Depuis des décennies, la narration officielle autour du Monopoly attribue sa création à Charles Darrow, un homme qui, lors de la Grande Dépression, aurait conçu ce jeu sur sa table de cuisine, devenant ainsi millionnaire. Toutefois, cette version est loin de la réalité, car le véritable créateur de ce jeu n’est autre qu’une femme, Elizabeth Magie, dont l’histoire a été soigneusement occultée par l’industrie du jouet.
EN BREF
- Elizabeth Magie a déposé le brevet du « Landlord’s Game » en 1904, un précurseur du Monopoly.
- Le jeu visait à dénoncer la concentration des richesses et proposait des règles opposées : monopolistique et anti-monopolistique.
- Malgré son rôle essentiel, Magie n’a jamais reçu la reconnaissance qui lui est due, et son nom reste absent des boîtes de Monopoly.
Elizabeth Magie, à la fois actrice, écrivaine et ingénieure autodidacte, a conçu le « Landlord’s Game » pour illustrer les théories économiques de Henry George. En effet, George dénonçait les inégalités provoquées par la concentration des richesses dans les mains de quelques propriétaires. À travers son jeu, Magie souhaitait sensibiliser les joueurs aux dangers du monopole et à l’injustice d’un système capitaliste débridé.
Le plateau de jeu, bien que similaire à celui du Monopoly que nous connaissons aujourd’hui, avait un objectif fondamentalement différent. Magie a conçu deux règles : l’une permettant à un seul joueur de dominer tous les autres, l’autre favorisant une redistribution équitable des ressources. L’idée était d’inciter les joueurs à réfléchir sur les conséquences sociales du capitalisme sans contrôle.
Au fil des années, le « Landlord’s Game » a circulé dans des cercles universitaires et des communautés quakers, notamment en Pennsylvanie. Chaque groupe apportait ses modifications, personnalisant le jeu avec des noms de rues locales et adaptant les règles. C’est cette dynamique collaborative qui a attiré l’attention de Charles Darrow, qui a découvert une version du jeu parmi des amis quakers dans les années 1930.

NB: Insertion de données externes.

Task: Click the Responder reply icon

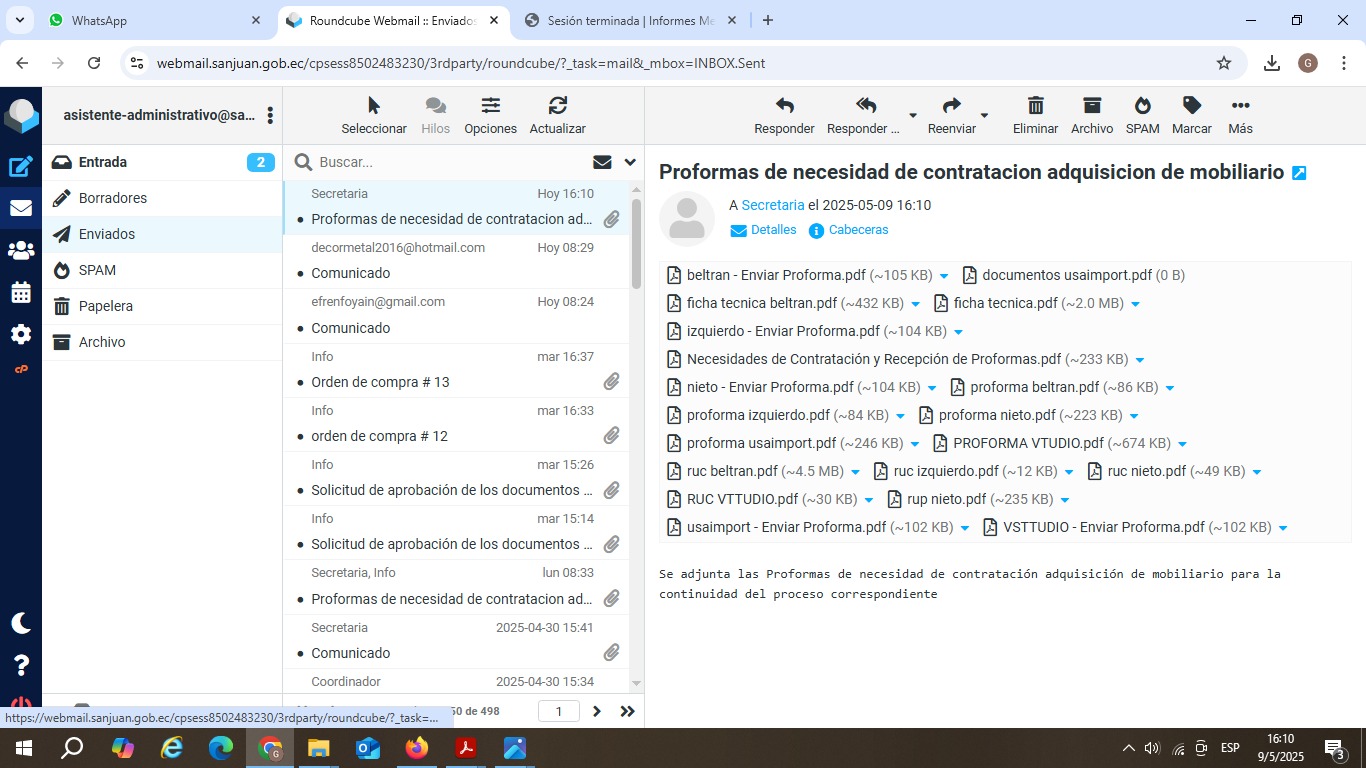Action: click(x=784, y=106)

Darrow n’a pas créé le jeu, mais l’a simplement adapté et proposé à Parker Brothers, qui a rapidement reconnu son potentiel commercial. L’entreprise a racheté les droits à Darrow, qui, en retour, est devenu millionnaire grâce à des royalties. Cependant, Parker Brothers a vite découvert que le jeu existait déjà, avec un brevet déposé par Magie.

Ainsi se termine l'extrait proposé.